The Charlie Hebdo and kosher market attacks in Paris last week have set off a new round of political sniping between Israel and Turkey’s governments, with Turkish Prime Minister Ahmet Davutoğlu on Thursday comparing his Israeli counterpart Benjamin Netanyahu to the terrorists who killed 17 people in last week’s murder spree. The remarks are the latest escalation in a war of words between the two countries and show that ties between the formerly close allies are near their lowest point in years, experts said.

The public tension between the two governments is representative of the “poor,” “frozen” state of Israel-Turkey bilateral relations, said Elliott Abrams, a former State Department official and senior fellow for Middle Eastern Studies at the Council on Foreign Relations in Washington. Abrams said that while ties between the two were “not at their absolute lowest point,” they were still approaching the levels that were seen in 2010 after an Israeli raid on a Turkish aid flotilla to Gaza.

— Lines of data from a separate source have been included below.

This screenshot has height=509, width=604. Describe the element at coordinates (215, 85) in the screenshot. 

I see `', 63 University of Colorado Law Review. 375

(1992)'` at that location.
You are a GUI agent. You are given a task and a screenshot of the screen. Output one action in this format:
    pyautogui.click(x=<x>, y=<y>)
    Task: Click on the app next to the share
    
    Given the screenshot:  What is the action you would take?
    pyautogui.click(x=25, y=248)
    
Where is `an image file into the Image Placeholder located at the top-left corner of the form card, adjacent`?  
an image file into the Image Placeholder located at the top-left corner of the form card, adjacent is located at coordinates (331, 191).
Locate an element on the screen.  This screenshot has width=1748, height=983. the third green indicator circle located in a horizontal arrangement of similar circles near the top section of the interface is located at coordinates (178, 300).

Nine Turkish activists were killed on board the Mavi Marmara, the flotilla flagship, after Israeli commandos stormed the vessel, in an incident that irrevocably altered the once-robust ties between the two Middle Eastern nations. Though Israel and Turkey have continued to maintain diplomatic and commercial ties since the incident, their previously strong intelligence and military links are “gone,” said Abrams.

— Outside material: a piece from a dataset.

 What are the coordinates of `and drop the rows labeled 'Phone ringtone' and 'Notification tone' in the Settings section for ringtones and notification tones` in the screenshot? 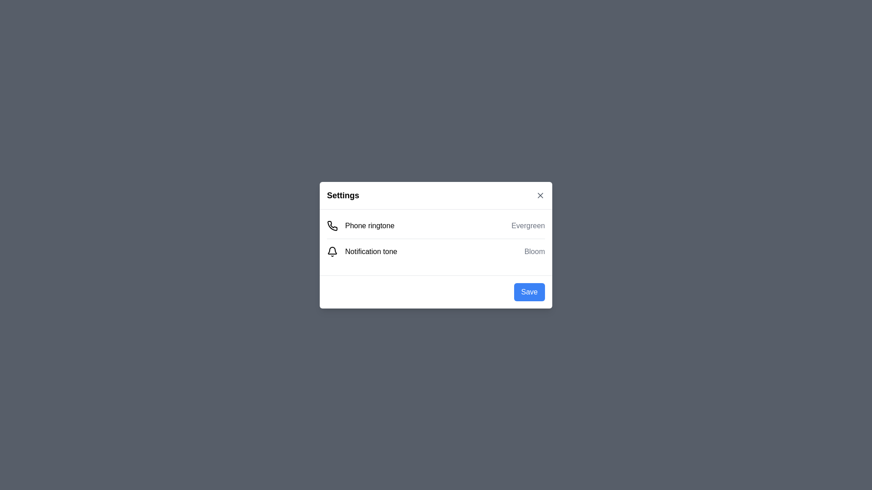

Both governments have traded increasingly heated words since Sunday’s anti-terror solidarity march in Paris that both Netanyahu and Davutoğlu attended along with other world leaders. Turkish President Recep Tayyip Erdoğan blasted Netanyahu’s attendance at the event, questioning how he “dared” participate given the Israeli government’s actions in the Gaza war over the summer in which 2,100 mostly civilian Palestinians were killed, according to Reuters. Netanyahu hit back at the Turkish leader on Wednesday, calling his remarks “shameful” and saying they needed to be “repudiated by the international community,” reported Agence France-Presse.

Other prominent members of both governments have also jumped into the fray. Israeli Foreign Minister Avigdor Lieberman called Erdoğan an “anti-Semitic bully,” while Turkish presidential spokesman Ibrahim Kalin said it was “Islamophobic” of Netanyahu to link the Paris attacks to Islam and that the Israeli government needed to “halt its aggressive and racist policies instead of attacking others.”

There is not much prospect that the dynamics between the two countries will improve in the near future, said Eric Edelman, a former undersecretary of defense in the Bush administration and a former U.S. ambassador to Turkey. “As long as Erdoğan and his party are in power, they will continue to voice these views,” he said. “This is just a particularly egregious example of something that's been a continual problem.”

The Turkish government’s comments in the aftermath of the Paris attacks -- including its attacks on Israel -- are motivated by a desire to divert its people’s attention from a number of issues at home, said Edelman. This includes a crackdown on journalists covering a corruption probe that has embroiled members of Erdoğan's ruling AKP party. One Turkish journalist was arrested for a single tweet about the case in late December, according to the Washington Post. The government’s growing crackdown has landed Turkey on the Committee to Protect Journalists list of the world’s worst jailers of journalists.

In the aftermath of the Paris attacks, Turkey’s government has in recent days targeted the Istanbul offices of the opposition newspaper Cumhuriyet, which published excerpts from Charlie Hebdo’s latest issue. The “survivor’s edition” of the satirical magazine, the first issue to be published since the murderous attack in Paris, attracted condemnation from around the Muslim world for featuring a cartoon of the Prophet Muhammad on its cover. A Turkish court also banned Web pages showing the new cover, reported CNN.

Other nations have also reacted to the Paris attacks with policy debates. On Wednesday, Egypt moved to ban the magazine after President Abdelfattah al-Sisi issued a decree that would give Prime Minister Ibrahim Mahlab the power to ban any foreign publication deemed “offensive to religion.” The decree came amid mounting criticism from influential religious bodies within the country.

In the U.S., Republicans were forced to reconsider their plans to force a showdown with President Barack Obama over funding for the Department of Homeland Security, which spearheads U.S. counterterrorism efforts, reported Reuters. Republicans had planned to use the battle battle to challenge the president on immigration, but certain members of the party cautioned against pursuing such a course in the wake of the terror attacks.

In China, the government’s condemnation of the Paris shooting was accompanied by stepped up restrictions in its far western Xinjiang province, which is home to the country’s minority Uighur Muslim population. On Wednesday, Communist Party authorities passed a law to prohibit women from wearing burqas in public, reported CNN. The move is seen as the latest discriminatory measure against the province’s Muslim majority, which has complained of Beijing’s repressive rule for years.